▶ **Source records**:
______________________________

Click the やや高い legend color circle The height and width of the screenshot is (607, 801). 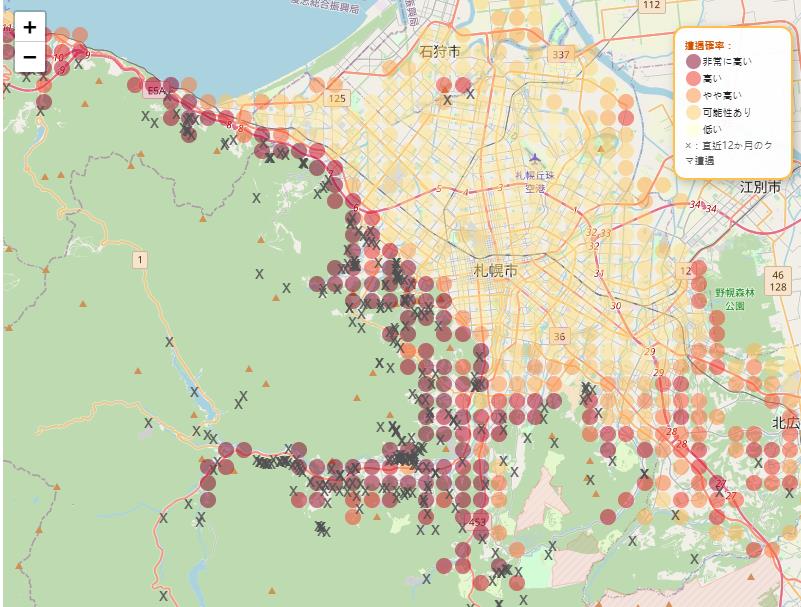(x=693, y=96)
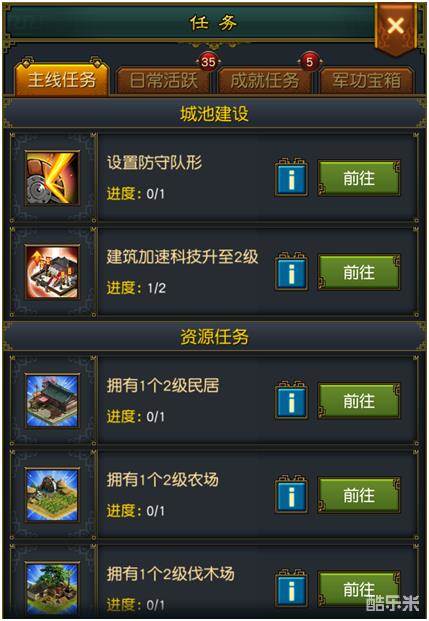Switch to the 成就任务 tab
Image resolution: width=429 pixels, height=621 pixels.
265,80
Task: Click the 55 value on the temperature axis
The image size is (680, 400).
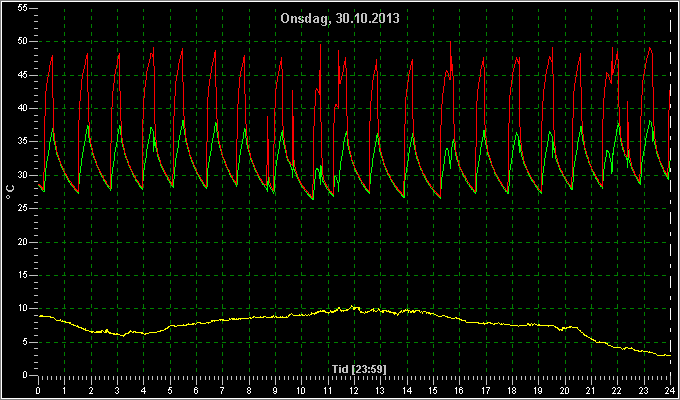Action: pyautogui.click(x=23, y=8)
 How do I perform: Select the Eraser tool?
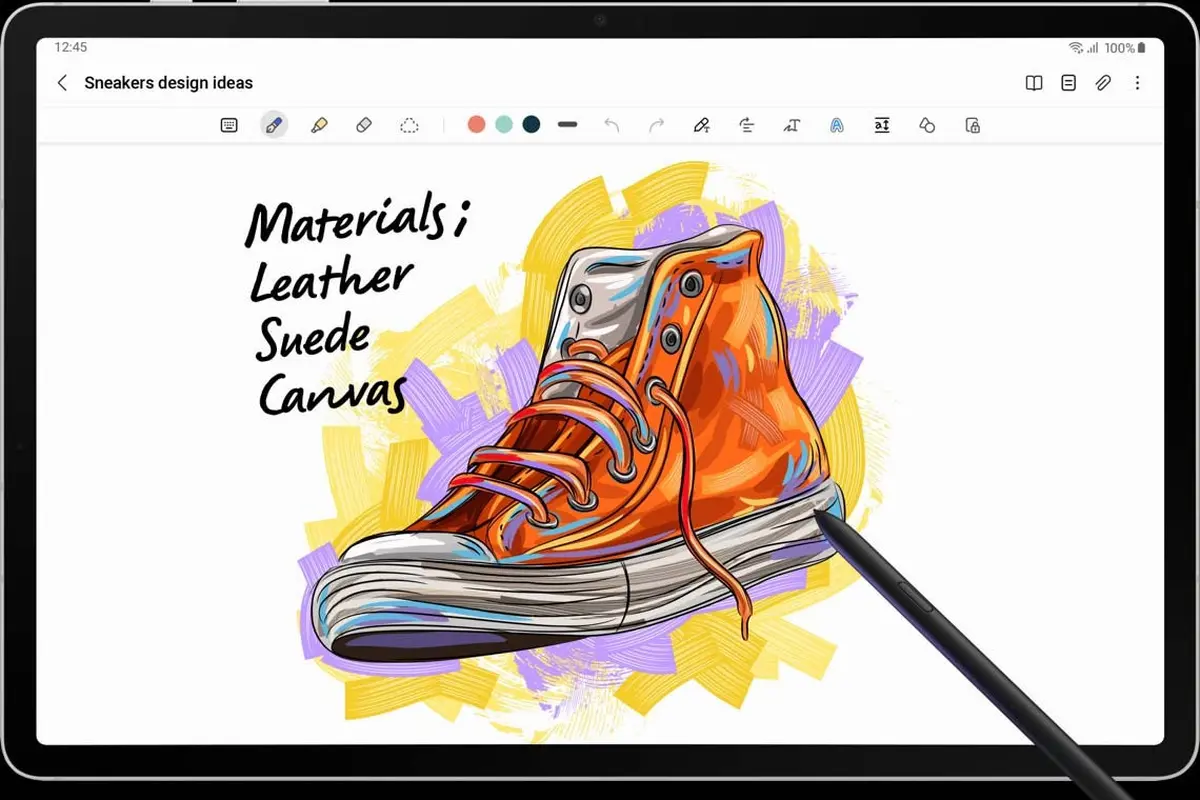[x=364, y=125]
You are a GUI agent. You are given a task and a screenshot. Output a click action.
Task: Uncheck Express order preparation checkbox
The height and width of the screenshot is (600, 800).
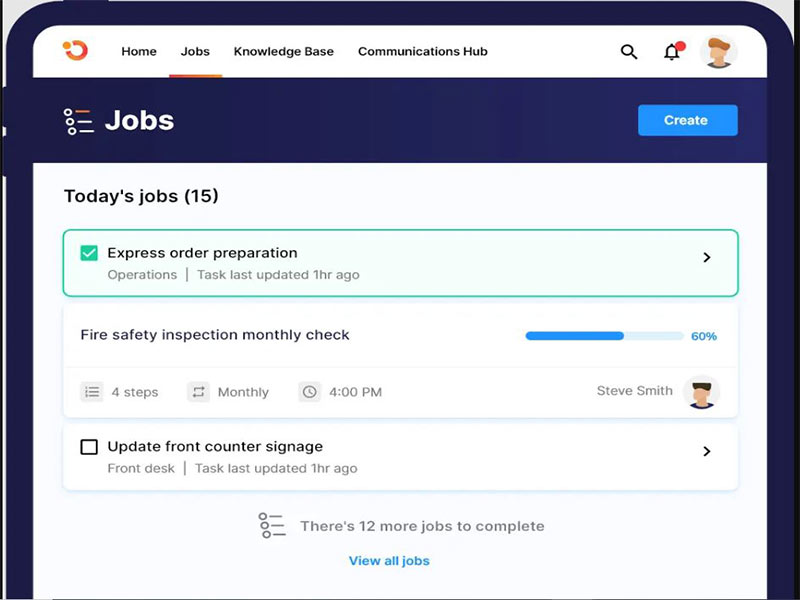pos(89,254)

______________________________

Pictures are not part of the copy. Extract exactly the lines from the line containing "Task: Click the" through the final line of the entries above, both included.

Task: Click the 55 value on the temperature axis
The image size is (680, 400).
Action: pyautogui.click(x=23, y=8)
 How do I perform: Select the Eraser tool?
[x=364, y=125]
You are a GUI agent. You are given a task and a screenshot. Output a click action.
Task: Uncheck Express order preparation checkbox
The height and width of the screenshot is (600, 800).
pos(89,254)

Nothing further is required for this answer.